The cast members arrive, and Mavourneen and Jessica and I let them know what’s going on with Skylar and Jim. As the realization sinks in that the show might be cancelled altogether, there is an understandable feeling of depression and anger. Collectively, cast and crew have put in well over 1,000 hours of volunteer time over three months on the production, and no one wants to see all that lost. There is much sympathy for Jim, but everyone is united: the show must go on.

When Jim Mertel walks in, he looks at us all and says “This is the hardest entrance I’ve ever made.” We all talk, and listen. Jim makes it plain that he is devastated by this turn of events, and the crushing disappointment, and we all understand that Mark comes first. On the other hand, we’re determined that we’re going to go ahead somehow. Perhaps someone could read the part of Charles during performances, script in hand? Not ideal, but better than nothing.

Jan Schmitz, the only other male member of the cast, gamely volunteers to spend five days learning Charles’s lines, meaning we would have to find someone for the smaller part of Dr. Bradman; possibly do-able. We finally decide to wait until Nov. 13 and see what Mark’s prognosis is. Jim says that if it’s good, he’ll be back for the final dress rehearsal on Nov. 15 and carry on as Charles.

The rehearsal for Nov. 11 is cancelled. On Nov. 12 we hold a tech rehearsal, with me playing Edith and Jessica playing Charles. On Nov. 13 I get a message from Jim: the prognosis is good, and Jim will be there for the final dress rehearsal on Nov. 15, and will carry on. There’s also good news from Sky, who texts me to say they’ll be home in time for the Nov. 14 rehearsal and can carry on. Thank goodness: I can turn the size 10 shoes back to them.

What’s supposed to be the final dress rehearsal on Nov. 15 is—not good. The rest of the cast have had time to get used to the finished set, but Jim hasn’t, and the events of the last three weeks means he’s missed several rehearsals and is shaky on his lines (close to 600 of them, for those keeping score). We’re not ready to open on Nov. 16, and decide to turn that performance into another dress rehearsal. We contact as many people as possible who have bought tickets and explain that they can either get tickets for another performance or get a refund. If they still want to be there on the 16th because they can’t make any other show, they’re welcome to attend.

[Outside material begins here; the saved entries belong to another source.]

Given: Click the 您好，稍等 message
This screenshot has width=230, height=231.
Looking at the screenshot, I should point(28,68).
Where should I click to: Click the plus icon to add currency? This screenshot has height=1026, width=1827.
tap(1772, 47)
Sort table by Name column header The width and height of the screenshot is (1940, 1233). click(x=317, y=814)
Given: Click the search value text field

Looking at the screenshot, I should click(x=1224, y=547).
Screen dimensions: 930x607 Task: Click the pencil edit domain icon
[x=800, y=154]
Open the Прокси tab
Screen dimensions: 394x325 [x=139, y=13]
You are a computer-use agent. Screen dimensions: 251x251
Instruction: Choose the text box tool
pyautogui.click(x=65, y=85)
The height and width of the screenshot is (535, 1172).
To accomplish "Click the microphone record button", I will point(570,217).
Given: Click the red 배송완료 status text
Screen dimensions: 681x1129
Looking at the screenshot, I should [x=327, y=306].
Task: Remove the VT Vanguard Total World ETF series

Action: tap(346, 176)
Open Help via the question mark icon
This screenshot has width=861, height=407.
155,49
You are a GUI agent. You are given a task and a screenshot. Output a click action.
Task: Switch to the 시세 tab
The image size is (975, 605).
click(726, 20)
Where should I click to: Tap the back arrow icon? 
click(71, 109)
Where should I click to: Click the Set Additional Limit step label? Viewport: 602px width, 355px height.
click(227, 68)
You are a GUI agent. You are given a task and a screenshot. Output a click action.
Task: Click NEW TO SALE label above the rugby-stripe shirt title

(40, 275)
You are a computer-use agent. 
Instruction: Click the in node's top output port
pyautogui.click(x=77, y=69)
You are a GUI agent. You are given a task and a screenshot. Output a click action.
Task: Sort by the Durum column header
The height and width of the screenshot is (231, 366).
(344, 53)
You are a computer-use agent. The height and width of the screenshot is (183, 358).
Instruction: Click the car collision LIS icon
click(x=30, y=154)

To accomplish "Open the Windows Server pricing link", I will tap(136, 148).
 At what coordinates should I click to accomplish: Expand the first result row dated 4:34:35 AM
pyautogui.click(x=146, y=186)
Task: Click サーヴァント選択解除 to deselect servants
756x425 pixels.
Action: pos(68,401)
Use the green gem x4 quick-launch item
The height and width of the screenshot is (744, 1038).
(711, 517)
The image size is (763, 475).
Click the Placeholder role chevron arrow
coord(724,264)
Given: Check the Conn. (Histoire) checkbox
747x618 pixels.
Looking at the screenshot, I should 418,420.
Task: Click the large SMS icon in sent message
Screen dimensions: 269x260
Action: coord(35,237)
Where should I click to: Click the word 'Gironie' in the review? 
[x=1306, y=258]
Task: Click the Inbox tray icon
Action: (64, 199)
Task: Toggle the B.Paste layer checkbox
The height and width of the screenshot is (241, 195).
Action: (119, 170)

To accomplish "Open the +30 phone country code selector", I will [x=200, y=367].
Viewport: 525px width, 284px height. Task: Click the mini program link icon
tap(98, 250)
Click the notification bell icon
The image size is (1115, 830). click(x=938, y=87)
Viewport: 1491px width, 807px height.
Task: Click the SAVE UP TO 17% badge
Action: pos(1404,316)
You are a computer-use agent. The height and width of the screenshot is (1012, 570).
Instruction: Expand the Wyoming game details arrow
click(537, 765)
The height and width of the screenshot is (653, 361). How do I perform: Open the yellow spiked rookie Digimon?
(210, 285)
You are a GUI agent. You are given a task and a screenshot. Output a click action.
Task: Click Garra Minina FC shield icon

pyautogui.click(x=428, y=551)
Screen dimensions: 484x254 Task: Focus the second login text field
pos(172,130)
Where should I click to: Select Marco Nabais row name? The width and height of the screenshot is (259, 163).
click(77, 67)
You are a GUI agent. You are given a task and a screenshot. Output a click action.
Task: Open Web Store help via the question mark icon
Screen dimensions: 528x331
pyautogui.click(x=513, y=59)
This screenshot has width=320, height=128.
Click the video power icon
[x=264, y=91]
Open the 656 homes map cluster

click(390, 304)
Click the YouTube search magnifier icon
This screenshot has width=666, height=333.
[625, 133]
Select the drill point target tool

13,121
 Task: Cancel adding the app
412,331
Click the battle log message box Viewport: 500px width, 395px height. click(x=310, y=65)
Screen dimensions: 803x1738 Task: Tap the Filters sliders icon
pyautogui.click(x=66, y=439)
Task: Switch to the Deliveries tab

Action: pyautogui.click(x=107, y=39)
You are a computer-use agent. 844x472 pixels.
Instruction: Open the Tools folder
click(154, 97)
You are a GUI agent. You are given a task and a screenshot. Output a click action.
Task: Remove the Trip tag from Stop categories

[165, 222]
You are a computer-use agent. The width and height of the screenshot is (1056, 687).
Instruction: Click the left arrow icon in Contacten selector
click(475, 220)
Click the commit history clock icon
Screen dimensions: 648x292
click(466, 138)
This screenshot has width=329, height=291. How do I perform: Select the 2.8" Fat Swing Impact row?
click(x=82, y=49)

Finishing touches are made to the set on Friday, and the result is spectacular; Mavourneen comments that she’d like to move into it. Thirteen people are there on Friday night, and while the actors give it their all, it’s still rough. After the stress of the last few weeks, Jim is still having difficulty with his lines, and other actors are having to jump in to help out. However, the audience is appreciative, and their laughter helps remind us what a sparkling comedy Blithe Spirit is.

More than 80 people are there on Saturday for opening night, and the performance goes better. Jim is still somewhat shaken, however, and at one point during a costume change looks despondent. “Everyone is laughing and clapping and having a good night out,” I reassure him. “We’re all doing our best, and we do this because it’s fun and people enjoy it. So let’s enjoy it.”

Sunday’s matinee is even better: the audience is clearly having a great time, and there are spontaneous rounds of applause in the middle of scenes. The mood in the green room is much more positive than it was only three days earlier, and afterwards there are appreciative comments and compliments on social media from people who were at the show.

Four days off now (although a rehearsal has been scheduled for Nov. 22) before the last three performances. We all take a deep breath. It’s been a rockier ride than usual, but we’ve come together as a team and done what we wanted to: put on another great show, have fun while doing it, and bring live theatre to our community. Mission accomplished.

Blithe Spirit is at the Ashcroft HUB for three more performances: Nov. 23 and 24 at 7 p.m., and Nov. 25 at 1 p.m. Tickets are $15 each and are available at the HUB office or online at www.eventbrite.ca.